Lewis begins a relationship with Ruth Osborne (Terri Dwyer), following the separation from her husband Kurt Benson, although they decide to keep it secret. The relationship ends when Ruth confesses that she has slept with Luke Morgan (Gary Lucy). Beth Morgan (Elizabeth O'Grady) and Lewis begin a relationship. Lewis ends the relationship after deciding Beth is too young for him. Lewis is shocked to discover that his mum Helen Richardson (Kathryn George) was pregnant with Gordon Cunningham's (Bernard Latham) child. Helen's wedding to Gordon makes Lewis realise his feelings for Ruth and the pair reunite. Lewis rescues Lucy Benson (Kerrie Taylor), Tony Hutchinson (Nick Pickard) and Ruth from Rob Hawthorne (Warren De Rosa). Lewis goes into business with Rory Finnigan (James Redmond), as the pair open a night-club which they call The Loft. Lewis befriends another local nightclub owner, Lorraine Wilson (Jo-Anne Knowles), and Lewis begins to gamble in her casino. Lewis discovers that Ruth has had an abortion and in a rage he hits her. Lewis begins borrowing money from Lorraine, which mounts up. Lorraine offers him the chance to wipe his debt by having sex with her. Ruth discovers Lewis's debt and his stealing so hits him, to which he responds by hitting her back. Lewis and Ruth end their relationship. Helen becomes suspicious of Lewis's gambling addiction. In a rage Lewis almost hits his mother. Lewis decides to visit Ireland to spend some time alone and returns as a new man. A loan shark arrives looking for Lewis as he had taken a loan out in Ireland under the name of Ruth's dead husband, Kurt Benson (Jeremy Edwards). Lewis is given thirty days to repay his debts. To repay his debt Lewis has sex with Geri Hudson (Joanna Taylor) before stealing money off her which she had made from a charity event. Ruth discovers Lewis's debts and persuades Tony to buy Lewis out of The Loft.

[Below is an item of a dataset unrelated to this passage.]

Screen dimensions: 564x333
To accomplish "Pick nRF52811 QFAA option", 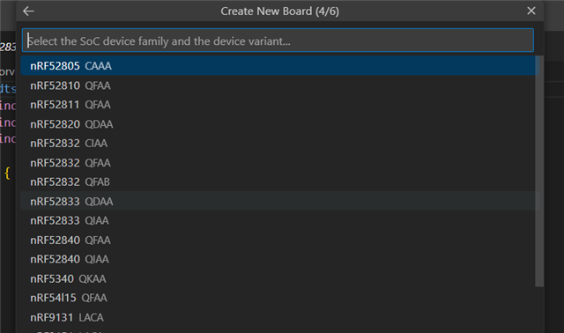I will tap(279, 105).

In Hollyoaks: Movin' On, Lewis tries to persuade Ruth to reignite their relationship, but Ruth is angered when she discovers Lewis had used Kurt’s name for a loan. Lewis arrives at Ruth’s flat where he attempts to force himself on her. Ruth tells Lewis that he is like his father, which Lewis responded to by beating her before leaving her for dead. Feeling guilty for what he had done, Lewis takes an overdose of paracetemol. He awakes at the hospital but dies soon after.

==Reception==
Hull was nominated for Best villain and Best actor in 2002 at the British Soap Awards for his role. The Liverpool Echo described Lewis as "one of the programme's most popular characters". The storyline in which Lewis has sex with Lorraine to pay off his debts was described as a "sizzling sex shocker plotline" in which Lewis "will become a sex slave in a torrid new storyline". The Daily Record initially described him as a "nice bloke", but later commented that Lewis "turned from one of the most easy-going blokes around into a woman-beater". They felt that Lewis hitting Ruth was "not a good move at all" and added that they would "smash both their heads together, the rotten pair". They went on to describe the storyline as a "cracker". The Daily Record later described Lewis as "tragic". The Sunday Mail described the scenes where Lewis hits Ruth as "sickening". The Liverpool Echo described Lewis's death as "harrowing". In 2007 Hull said that he was still regularly recognised for his role of Lewis.